To do: Quote every row below word for word, leaving out the pictures.

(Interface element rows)
════

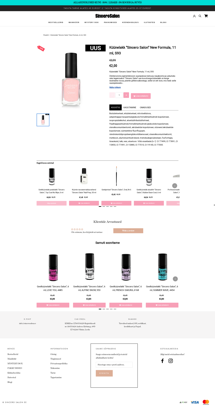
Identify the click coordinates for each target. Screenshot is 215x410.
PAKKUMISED (110, 22)
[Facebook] (162, 361)
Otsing (53, 354)
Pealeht (46, 35)
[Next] (174, 185)
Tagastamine (56, 377)
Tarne (53, 373)
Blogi (163, 22)
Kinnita (104, 373)
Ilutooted (149, 22)
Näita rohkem (115, 87)
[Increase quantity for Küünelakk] (126, 95)
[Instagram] (170, 361)
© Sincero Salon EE (14, 402)
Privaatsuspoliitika (58, 363)
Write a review (128, 231)
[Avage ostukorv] (206, 15)
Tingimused (55, 359)
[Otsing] (200, 16)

════

Response:
Identify the click coordinates for each target. Screenshot is 215x410.
PAKKUMISED (110, 22)
[Facebook] (162, 361)
Otsing (53, 354)
Pealeht (46, 35)
[Next] (174, 185)
Tagastamine (56, 377)
Tarne (53, 373)
Blogi (163, 22)
Kinnita (104, 373)
Ilutooted (149, 22)
Näita rohkem (115, 87)
[Increase quantity for Küünelakk] (126, 95)
[Instagram] (170, 361)
© Sincero Salon EE (14, 402)
Privaatsuspoliitika (58, 363)
Write a review (128, 231)
[Avage ostukorv] (206, 15)
Tingimused (55, 359)
[Otsing] (200, 16)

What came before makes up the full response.